In this way, millions after millions of Africans—for millions after millions would most unquestionably be demanded—would certainly be carried away. The poor creatures, unable to pay their own passage, would no more be their own masters from the moment they got on board the foreign ship, than if they were really slaves.
Such a traffic as this on the part of foreign nations, Great Britain could neither denounce nor oppose while she herself resorted to a similar course. In one way only she could reasonably resist and oppose it; namely, by urging that she only took people from her own African settlements, which are free, to her West Indian settlements, which are free also; while foreign nations, such as Brazils, had no possessions of any kind on the coast of Africa, and at the same time retained slavery in their dominions. Great Britain could only urge this plea in opposition to such proceedings on the part of other powers; but would such reasoning, however proper and just, be admitted or listened to? I do not think that it would. The consequences of the adoption of such a course by the nation alluded to, or by any other European power which has Tropical colonies, (France, Spain, Denmark, and Holland have,) will prove fatal to the best interests of Great Britain.

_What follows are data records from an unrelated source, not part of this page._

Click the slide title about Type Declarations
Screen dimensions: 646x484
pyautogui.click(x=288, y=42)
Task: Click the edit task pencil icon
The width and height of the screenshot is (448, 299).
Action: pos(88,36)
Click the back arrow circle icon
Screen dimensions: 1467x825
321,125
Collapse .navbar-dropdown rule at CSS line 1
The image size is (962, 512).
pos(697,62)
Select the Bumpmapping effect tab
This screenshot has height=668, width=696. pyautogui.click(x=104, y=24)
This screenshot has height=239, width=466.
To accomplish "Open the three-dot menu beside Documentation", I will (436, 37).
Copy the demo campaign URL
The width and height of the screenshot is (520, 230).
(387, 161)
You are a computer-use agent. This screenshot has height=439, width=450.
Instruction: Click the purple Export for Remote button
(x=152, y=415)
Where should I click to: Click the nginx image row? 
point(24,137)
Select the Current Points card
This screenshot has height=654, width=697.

Already the people in the Brazils have begun to moot the question—that they ought in sincerity to put an end to the African slave trade, and in lieu thereof to bring labourers from Africa as free people. The supply of such that will be required, both to maintain the present numbers of the black population and to extend cultivation in that country, will certainly be great and lasting. The disparity of the sexes in Brazils is undoubtedly great. In Cuba it is in the proportion of 275,000 males to 150,000 females, and, amongst the whole, the number of young persons is small. To keep up the population only in these countries will probably require 130,000 people from Africa yearly; while interest will lead the agricultural capitalist in those countries to bring only effective labourers, and these as a matter of course chiefly males; which will tend to perpetuate the evils arising from the inequality of the sexes, and thus continue, to a period the most remote, the demand from Africa, and consequently a continued expense, equal perhaps to £30 each, for every effective free labourer brought from that continent.